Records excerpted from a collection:
--*--

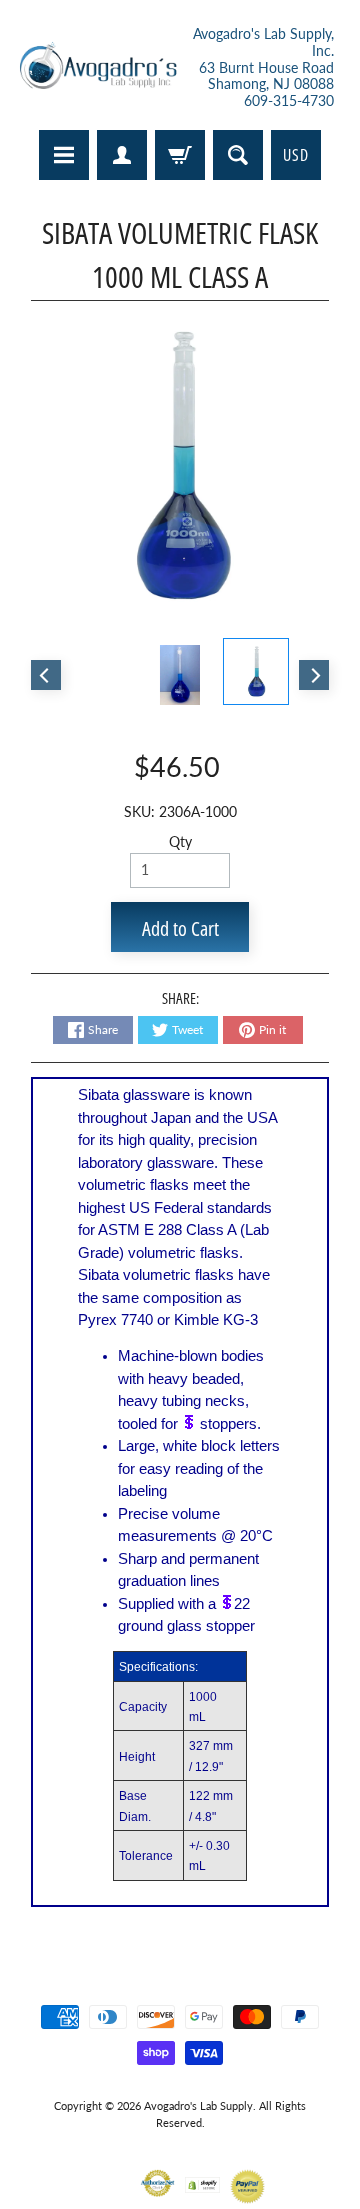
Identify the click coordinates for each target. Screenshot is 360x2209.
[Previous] (46, 675)
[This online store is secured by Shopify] (202, 2180)
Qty (180, 842)
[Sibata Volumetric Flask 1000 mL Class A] (256, 671)
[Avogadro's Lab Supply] (98, 68)
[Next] (314, 675)
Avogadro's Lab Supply (198, 2105)
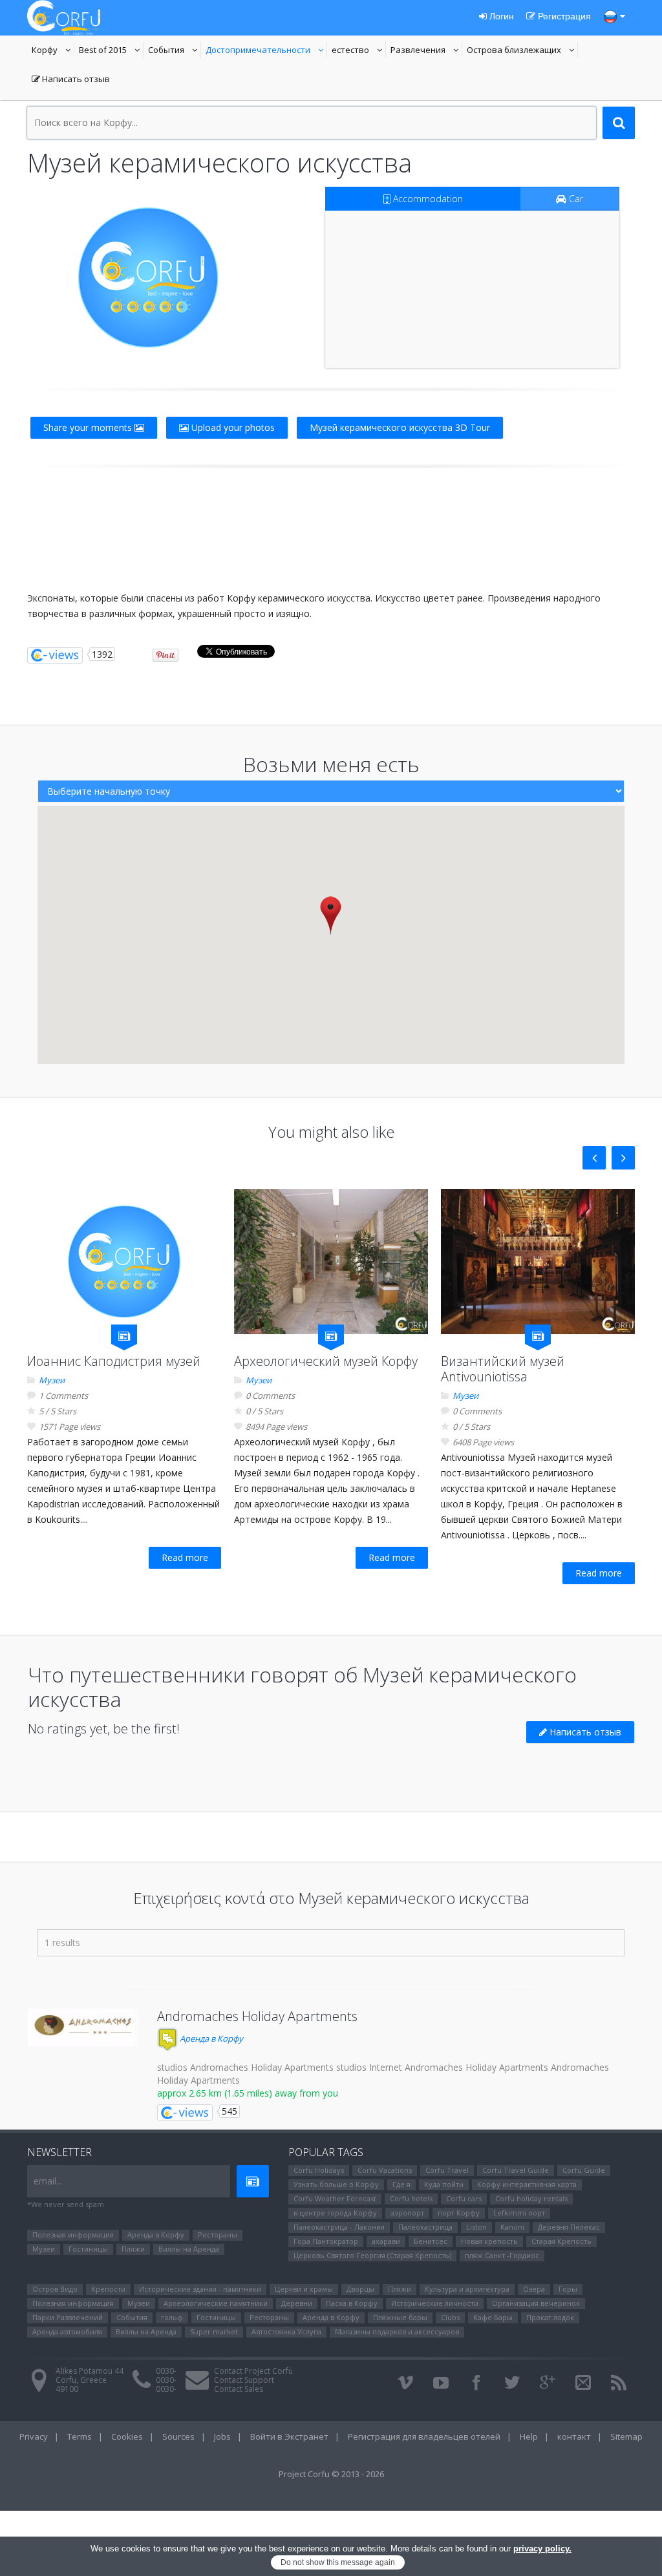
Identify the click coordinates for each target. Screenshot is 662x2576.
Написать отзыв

--*--

_Task_: Retype exactly the lines above, starting at the line containing "[Next] (314, 675)" and ending with the last line, both included; leave out the pictures.

_Written answer_:
[Next] (314, 675)
Avogadro's Lab Supply (198, 2105)
Identify the click coordinates for each target. Screenshot is 662x2576.
Написать отзыв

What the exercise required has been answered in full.